La Salle has eight wins before conference play for the first time since 2019. Dunphy thinks the Explorers have "arrived."

La Salle coach Fran Dunphy calls plays against Temple during the second half at the Liacouras Center on Nov. 29.
La Salle coach Fran Dunphy calls plays against Temple during the second half at the Liacouras Center on Nov. 29.Read moreSteven M. Falk / Staff Photographer

It didn’t matter to Fran Dunphy whether Khalil Brantley’s halfcourt heave went through the hoop or not. The La Salle coach had seen enough in his team’s Big 5 Classic third-place game vs. Penn at the Wells Fargo Center.

Sure, he’d have liked to see a bit more defense, but his Explorers erased an eight-point deficit in the final five minutes to reach overtime just three nights after doing the same with a nine-point deficit vs. Temple.
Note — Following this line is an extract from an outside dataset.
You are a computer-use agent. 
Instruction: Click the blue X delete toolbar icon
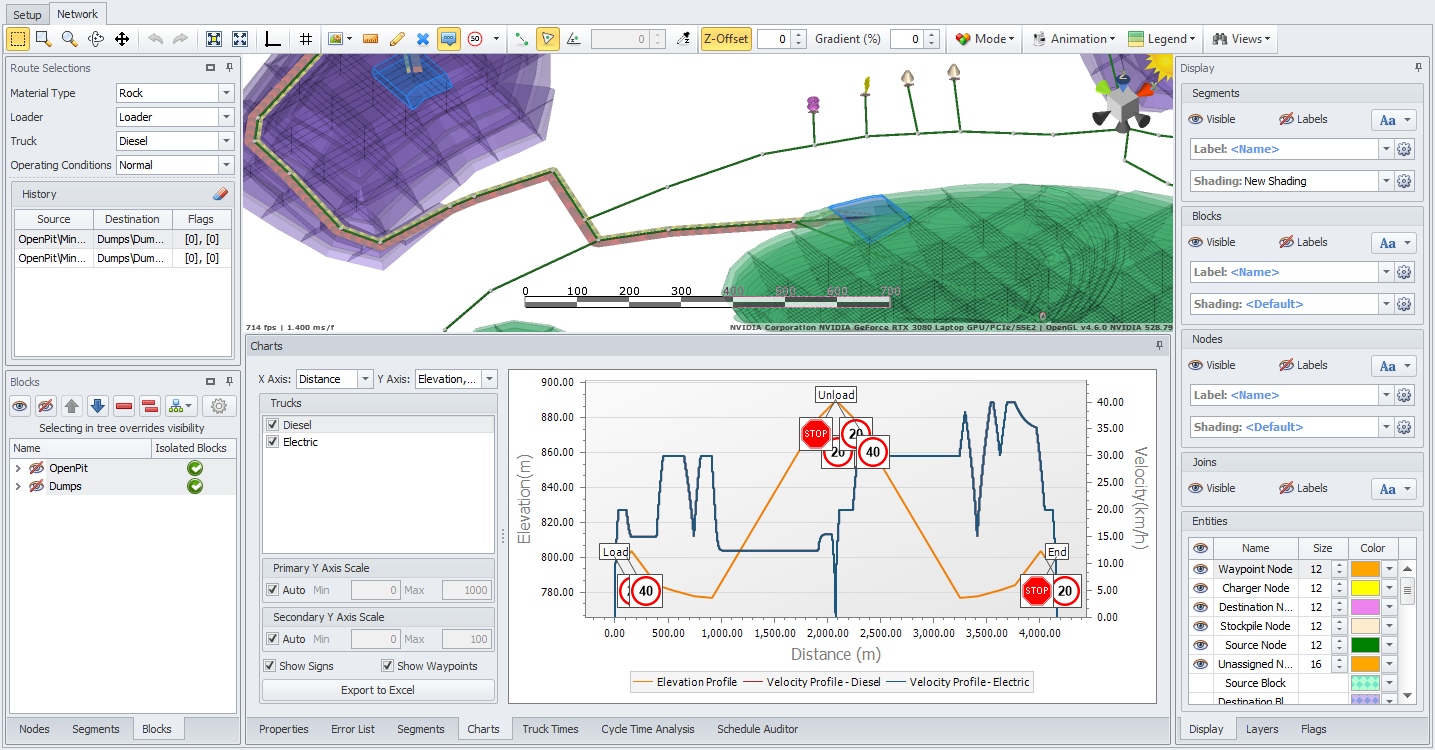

There was no questioning the guts of his team, even before those moments, but at one point in the second half, Dunphy said he turned to his group and said, “I think we’ve arrived.”

“I think there’s something you see in teams, every coach sees in his team opportunities,” Dunphy said. “I just thought we did a bunch of good things against Penn — we did a bunch of knucklehead things, too — but a bunch of good things that I thought we were going to be OK. Whatever we did in that particular game, we were going to be OK moving forward.”

The Explorers have won their last two since that Penn win on Brantley’s prayer. They again trailed inside of five minutes, this time by 11, in a comeback win over Loyola (Md.) last Wednesday before beating Lafayette Saturday on the road, 67-51.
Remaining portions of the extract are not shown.